_WHAT YOU NEED TO DO_
If a line in the records below holds the word "Type", copy it.

● ● ● ● ●

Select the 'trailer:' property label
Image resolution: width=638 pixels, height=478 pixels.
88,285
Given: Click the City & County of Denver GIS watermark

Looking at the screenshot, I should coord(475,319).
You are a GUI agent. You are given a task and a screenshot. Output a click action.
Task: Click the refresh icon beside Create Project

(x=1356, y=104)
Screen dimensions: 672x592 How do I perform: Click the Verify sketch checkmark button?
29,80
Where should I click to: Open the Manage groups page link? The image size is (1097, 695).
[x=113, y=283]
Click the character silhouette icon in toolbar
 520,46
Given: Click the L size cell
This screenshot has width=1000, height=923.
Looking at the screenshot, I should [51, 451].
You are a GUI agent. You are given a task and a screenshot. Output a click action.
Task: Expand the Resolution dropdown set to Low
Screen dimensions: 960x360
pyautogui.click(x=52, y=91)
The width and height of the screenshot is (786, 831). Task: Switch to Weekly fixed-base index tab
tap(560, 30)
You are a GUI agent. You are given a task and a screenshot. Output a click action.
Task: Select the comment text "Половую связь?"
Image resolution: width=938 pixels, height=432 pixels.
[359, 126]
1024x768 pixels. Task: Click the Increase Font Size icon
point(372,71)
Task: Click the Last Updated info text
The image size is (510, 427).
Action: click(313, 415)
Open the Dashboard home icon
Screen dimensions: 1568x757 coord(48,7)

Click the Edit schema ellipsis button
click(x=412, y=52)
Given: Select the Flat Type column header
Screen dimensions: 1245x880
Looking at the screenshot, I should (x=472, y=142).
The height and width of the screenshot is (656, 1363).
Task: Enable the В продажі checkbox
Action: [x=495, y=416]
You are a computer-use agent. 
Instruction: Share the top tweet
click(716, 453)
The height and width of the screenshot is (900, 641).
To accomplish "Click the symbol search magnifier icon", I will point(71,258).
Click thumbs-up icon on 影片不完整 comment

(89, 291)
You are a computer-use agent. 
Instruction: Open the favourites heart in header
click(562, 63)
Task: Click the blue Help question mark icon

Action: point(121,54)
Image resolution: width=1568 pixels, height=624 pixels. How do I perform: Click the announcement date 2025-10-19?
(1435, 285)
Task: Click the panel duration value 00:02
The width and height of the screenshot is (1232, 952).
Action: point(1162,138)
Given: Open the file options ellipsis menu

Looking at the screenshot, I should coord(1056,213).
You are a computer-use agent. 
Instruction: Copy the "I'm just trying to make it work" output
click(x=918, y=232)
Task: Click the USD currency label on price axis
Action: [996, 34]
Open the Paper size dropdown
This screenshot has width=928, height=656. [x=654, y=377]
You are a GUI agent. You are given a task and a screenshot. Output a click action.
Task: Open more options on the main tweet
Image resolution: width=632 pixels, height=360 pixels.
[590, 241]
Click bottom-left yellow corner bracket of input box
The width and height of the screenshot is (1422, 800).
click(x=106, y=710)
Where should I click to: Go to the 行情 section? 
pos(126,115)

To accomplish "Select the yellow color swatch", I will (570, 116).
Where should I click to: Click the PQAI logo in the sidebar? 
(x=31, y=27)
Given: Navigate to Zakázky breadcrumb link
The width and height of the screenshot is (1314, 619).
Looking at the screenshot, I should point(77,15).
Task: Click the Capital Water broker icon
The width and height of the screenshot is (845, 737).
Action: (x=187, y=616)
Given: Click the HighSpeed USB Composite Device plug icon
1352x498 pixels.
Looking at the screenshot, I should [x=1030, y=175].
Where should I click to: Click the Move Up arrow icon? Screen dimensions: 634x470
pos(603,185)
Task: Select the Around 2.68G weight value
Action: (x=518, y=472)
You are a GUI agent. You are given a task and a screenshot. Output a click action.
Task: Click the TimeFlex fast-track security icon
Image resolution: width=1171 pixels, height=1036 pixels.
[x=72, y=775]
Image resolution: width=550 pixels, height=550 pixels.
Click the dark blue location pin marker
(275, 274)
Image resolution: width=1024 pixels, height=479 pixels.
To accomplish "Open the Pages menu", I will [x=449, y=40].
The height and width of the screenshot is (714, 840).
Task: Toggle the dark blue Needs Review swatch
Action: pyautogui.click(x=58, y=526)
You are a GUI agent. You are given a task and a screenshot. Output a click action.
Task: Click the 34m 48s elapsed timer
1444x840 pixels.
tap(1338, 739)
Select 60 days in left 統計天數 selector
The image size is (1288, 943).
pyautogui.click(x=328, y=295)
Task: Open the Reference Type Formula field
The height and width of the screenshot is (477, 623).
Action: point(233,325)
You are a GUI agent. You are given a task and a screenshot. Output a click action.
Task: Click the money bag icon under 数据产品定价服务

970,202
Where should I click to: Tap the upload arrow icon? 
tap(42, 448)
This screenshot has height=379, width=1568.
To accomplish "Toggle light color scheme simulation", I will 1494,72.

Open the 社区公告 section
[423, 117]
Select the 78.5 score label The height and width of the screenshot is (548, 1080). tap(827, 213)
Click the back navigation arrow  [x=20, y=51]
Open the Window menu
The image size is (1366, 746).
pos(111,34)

● ● ● ● ●

_OUTPUT OF THE EXERCISE_
Given: Select the Flat Type column header
Task: Open the Reference Type Formula field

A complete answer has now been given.